The values of the assessed haematological parameters were within the normal range, indicating that no negative effect was induced in the broilers’ health with the dietary inclusion. In the current study, serum SGPT-ALT significantly decreased in the group fed wine lees extract (WYC) compared to the CON, GGP and PE groups. Despite SGPT-ALT not seemingly being affected by diet, Erinle et al. [24] observed a decrease in this enzyme in broilers fed with 2.5% grape pomace compared to the controls, but with differences that were not statistically significant. SGOT-AST and SGPT-ALT are ideal indicators for the health status and normal function of the liver [25]. The results of the present study indicated that the health of dietary-supplemented broilers was maintained at high levels similar to that of the controls. Ebrahimzadeh et al. [26] did not detect any changes in the concentrations of total protein, glucose and cholesterol in the blood of broilers fed grape pomace. In the present study, the weight of the internal organs was similar for all groups, which suggested no alterations in the organ weight of broilers attributed to the dietary treatments. Similar results were reached by Kumanda et al. [21] and Aditya et al. [27].

The impact of the dietary inclusion of vinification by-products in meat quality characteristics was also evaluated.
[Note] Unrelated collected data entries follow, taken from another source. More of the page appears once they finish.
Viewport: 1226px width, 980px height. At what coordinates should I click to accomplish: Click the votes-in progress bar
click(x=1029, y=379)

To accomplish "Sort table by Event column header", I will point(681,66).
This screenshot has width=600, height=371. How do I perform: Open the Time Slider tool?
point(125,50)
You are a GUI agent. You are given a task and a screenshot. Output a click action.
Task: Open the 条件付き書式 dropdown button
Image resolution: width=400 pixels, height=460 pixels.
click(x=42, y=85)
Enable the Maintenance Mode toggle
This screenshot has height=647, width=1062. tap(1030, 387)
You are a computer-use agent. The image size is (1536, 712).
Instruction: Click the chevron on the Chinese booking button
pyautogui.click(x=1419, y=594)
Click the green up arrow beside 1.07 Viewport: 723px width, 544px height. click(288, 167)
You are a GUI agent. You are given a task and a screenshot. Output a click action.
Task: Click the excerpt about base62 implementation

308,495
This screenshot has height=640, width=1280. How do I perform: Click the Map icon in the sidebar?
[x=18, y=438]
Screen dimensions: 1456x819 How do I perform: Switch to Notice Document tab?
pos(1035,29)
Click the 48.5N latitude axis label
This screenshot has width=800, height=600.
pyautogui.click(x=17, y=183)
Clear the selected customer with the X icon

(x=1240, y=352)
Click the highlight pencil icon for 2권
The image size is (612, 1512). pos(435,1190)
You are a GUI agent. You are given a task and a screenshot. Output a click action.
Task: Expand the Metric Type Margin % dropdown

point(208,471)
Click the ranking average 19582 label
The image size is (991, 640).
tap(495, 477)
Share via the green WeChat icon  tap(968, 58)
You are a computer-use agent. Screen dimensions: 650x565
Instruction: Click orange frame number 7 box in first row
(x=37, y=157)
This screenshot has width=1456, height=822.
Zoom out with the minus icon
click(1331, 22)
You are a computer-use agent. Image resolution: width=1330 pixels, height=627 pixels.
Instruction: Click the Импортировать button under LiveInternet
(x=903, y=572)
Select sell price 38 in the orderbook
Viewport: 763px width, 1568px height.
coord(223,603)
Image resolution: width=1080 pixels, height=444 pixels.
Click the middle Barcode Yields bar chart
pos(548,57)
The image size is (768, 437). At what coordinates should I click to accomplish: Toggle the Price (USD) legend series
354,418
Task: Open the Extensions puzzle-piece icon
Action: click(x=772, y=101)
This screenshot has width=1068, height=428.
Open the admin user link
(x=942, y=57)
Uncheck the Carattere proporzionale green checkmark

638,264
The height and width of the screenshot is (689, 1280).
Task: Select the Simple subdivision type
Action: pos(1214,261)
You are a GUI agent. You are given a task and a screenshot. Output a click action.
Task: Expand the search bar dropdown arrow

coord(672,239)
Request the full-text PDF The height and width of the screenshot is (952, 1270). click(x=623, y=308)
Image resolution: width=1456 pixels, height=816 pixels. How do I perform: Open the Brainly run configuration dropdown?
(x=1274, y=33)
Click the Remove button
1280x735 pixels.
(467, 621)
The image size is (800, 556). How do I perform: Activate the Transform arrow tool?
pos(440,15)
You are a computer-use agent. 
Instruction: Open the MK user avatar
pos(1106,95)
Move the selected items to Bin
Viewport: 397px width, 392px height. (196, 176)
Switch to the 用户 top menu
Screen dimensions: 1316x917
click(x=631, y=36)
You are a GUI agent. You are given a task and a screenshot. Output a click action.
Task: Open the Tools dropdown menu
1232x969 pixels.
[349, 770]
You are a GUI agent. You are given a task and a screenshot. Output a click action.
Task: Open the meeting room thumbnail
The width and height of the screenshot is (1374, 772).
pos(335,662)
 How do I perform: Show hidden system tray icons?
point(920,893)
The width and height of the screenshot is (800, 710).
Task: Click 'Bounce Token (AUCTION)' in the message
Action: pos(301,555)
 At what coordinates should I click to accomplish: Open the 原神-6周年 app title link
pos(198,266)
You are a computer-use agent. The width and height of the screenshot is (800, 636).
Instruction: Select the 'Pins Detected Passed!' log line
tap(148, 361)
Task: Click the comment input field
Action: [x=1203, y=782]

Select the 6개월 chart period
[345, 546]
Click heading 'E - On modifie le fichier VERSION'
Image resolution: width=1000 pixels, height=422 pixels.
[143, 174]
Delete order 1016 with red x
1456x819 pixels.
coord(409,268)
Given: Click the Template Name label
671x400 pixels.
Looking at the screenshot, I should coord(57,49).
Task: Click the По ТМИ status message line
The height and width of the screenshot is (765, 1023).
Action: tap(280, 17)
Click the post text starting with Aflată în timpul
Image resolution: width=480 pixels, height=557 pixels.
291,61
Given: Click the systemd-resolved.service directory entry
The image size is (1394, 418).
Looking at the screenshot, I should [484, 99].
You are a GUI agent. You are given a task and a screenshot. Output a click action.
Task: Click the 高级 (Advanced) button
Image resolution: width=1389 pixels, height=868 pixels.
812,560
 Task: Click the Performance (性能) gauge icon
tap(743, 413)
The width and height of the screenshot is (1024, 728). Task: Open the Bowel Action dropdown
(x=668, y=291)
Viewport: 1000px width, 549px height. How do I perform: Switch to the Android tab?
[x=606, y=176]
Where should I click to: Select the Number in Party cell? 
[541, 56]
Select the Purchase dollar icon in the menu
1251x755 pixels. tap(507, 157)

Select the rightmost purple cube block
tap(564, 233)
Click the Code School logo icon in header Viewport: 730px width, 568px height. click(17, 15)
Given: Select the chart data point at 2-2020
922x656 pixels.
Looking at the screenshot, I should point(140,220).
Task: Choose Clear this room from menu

As far as the colour traits are concerned, the factor L* was higher in the treatment groups in comparison with the CON group. Although Kasapidou et al. [28] did not observe any changes in lightness and yellowness after supplementing diets with 2.5, 5 and 10 g/kg grape pomace, redness seemed to be affected. However, the enhancement of broiler meat lightness when antioxidants such as isoflavones are added to their diets has previously been observed [29]. In a study conducted by Bennato et al. [30], the pH and cooking loss of broiler meat did not change, such as in the present study, while lightness did not change in the aforementioned study in contrast to ours when grape pomace was included in broiler diets. In the same study, a more intense red colour was observed in the experimental groups compared to the control group, and a tendency for more yellow meat was also noted.

Regarding the fatty acid profile of the meat, differences were observed in the main classes of fatty acids. The fatty acid profile of grape pomace was previously illustrated [16] and affected the muscle fatty acid profile in a more preferrable way, as also indicated by the atherogenicity index. A great increase in the percentage of linoleic acid in the meat of the group that was dietary supplemented with ground grape pomace was observed, which was attributed to the fact that this was the major fatty acid present in this by-product [16,31,32,33]. The percentage of PUFA fatty acids also increased in the grape pomace group. The aforementioned alterations to the fatty acid profile could not be solely attributed to by-products, but also to other dietary ingredients, since oils such as soybean oil are often added to broiler diets in order to balance the energy content, resembling results that were also obtained from the study of Bennato et al. [30]. There is a constant effort to produce animal products that are enriched with polyunsaturated fatty acids and, especially, n-3 fatty acids [34]. The use of vinification by-products may be a feasible strategy to obtain these desired effects.

The utilization of vinification by-products as feed additives was investigated in the present study, aiming to reveal sustainable utilization strategies. By-products used as feed additives could boost the valorisation of waste and promote a circular economy model. The maintenance of broiler performance was the key finding of the present study, along with the improvement of meat PUFA in the case of GGP-fed broilers. However, combining the results of the present study with our previous work, which showed an improved oxidative status as an effect of the dietary supplementation with grape stems (PE) and wine lees extracts (WYC), the potential use of vinification by-products is promising.